Ever wonder what Singapore would look like in Pantone colors?

This year, many iconic buildings like the colorful Rochor Center, the long-standing Tanjong Pagar Railway Station and many others are being torn down to make way for other developments. This has triggered yet another bout of nostalgia among Singaporeans. We’ve seen an influx of photos of these places on our social media feeds, but Jon Tan, an account manager at a international advertising firm, takes it to another level. Here, he tells us about his new #SingaporePantone project.

When and how did your interest in art begin?

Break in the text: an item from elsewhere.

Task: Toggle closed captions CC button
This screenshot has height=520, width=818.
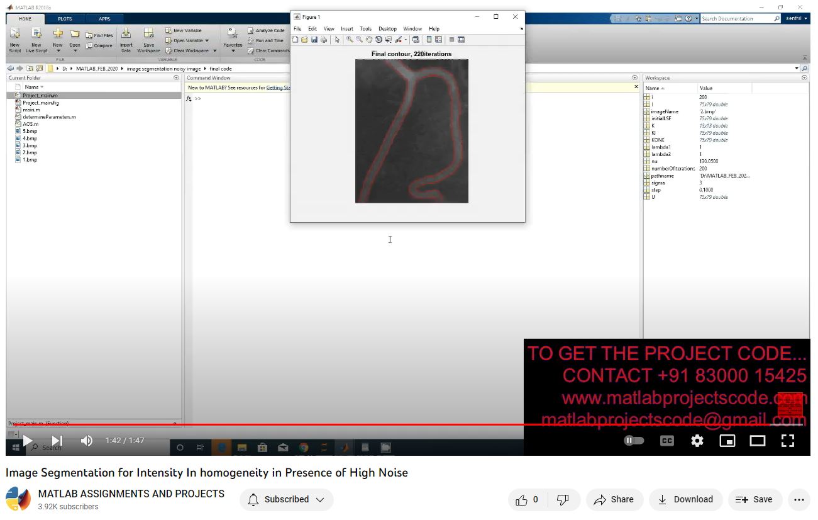Action: tap(666, 441)
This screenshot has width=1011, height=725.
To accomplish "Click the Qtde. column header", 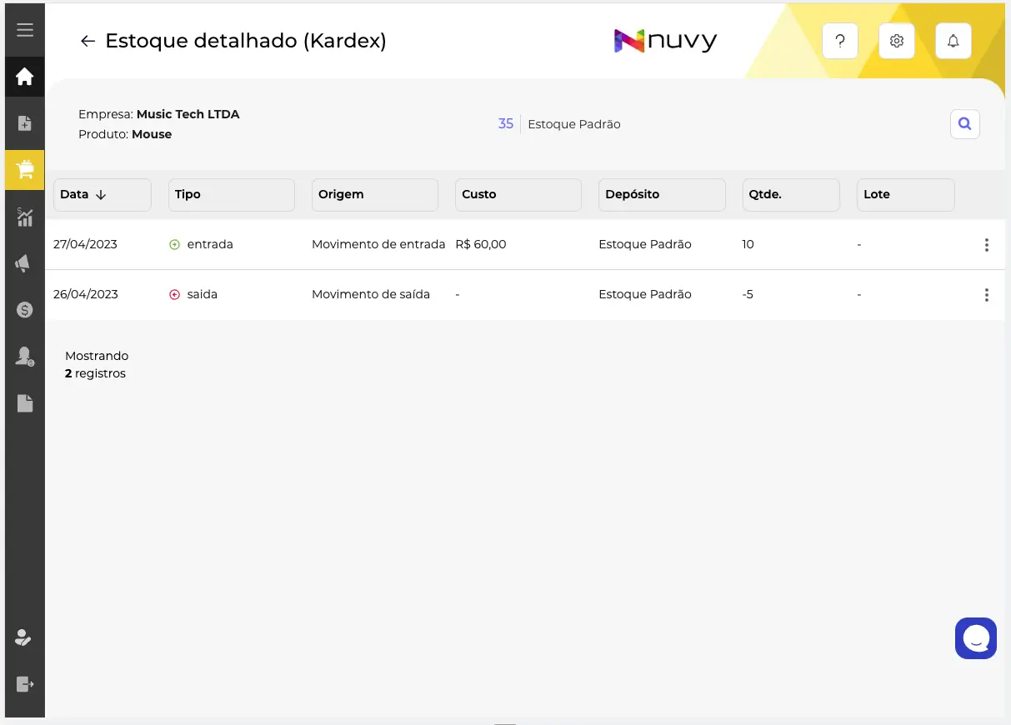I will pyautogui.click(x=791, y=194).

I’ve always been interested in videography, which is where I started handling and playing with cameras. From there, my interest shifted to photography, and that’s where all my ideas come from. But while I’ve an interest in photography, I don’t call myself a photographer. I only know the basics; enough for me to shoot casually on my iPhone 6 or a DSLR.

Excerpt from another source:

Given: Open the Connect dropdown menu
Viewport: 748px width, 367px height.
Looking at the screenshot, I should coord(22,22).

We love your new #SingaporePantone project on Instagram. Tell us more about it.

It’s a pretty simple idea, where I reimagine different places in Singapore as Pantone colors; basically pegging colors to landmarks. I didn’t expect it to be so well-received on Facebook, and was pleasantly surprised by the amount of shares the album got.

, Ever wonder what Singapore would look like in Pantone colors?

Where did the inspiration come from?

I was walking along East Coast Park, and randomly snapped a photo of the sea. I usually wouldn’t post such photos on Instagram, and was just intending to share it with my wife who’s currently overseas working in Brussels. However, in the months prior to that, I did see some other Pantone-inspired projects as well. So I had a random thought: what if I could turn that photo into a Pantone color label? I experimented on it at home, liked the result, and decided to turn it into a series. I’ve always liked working on stuff with a Singapore spin; makes it more relatable to me, and I guess to other Singaporeans as well.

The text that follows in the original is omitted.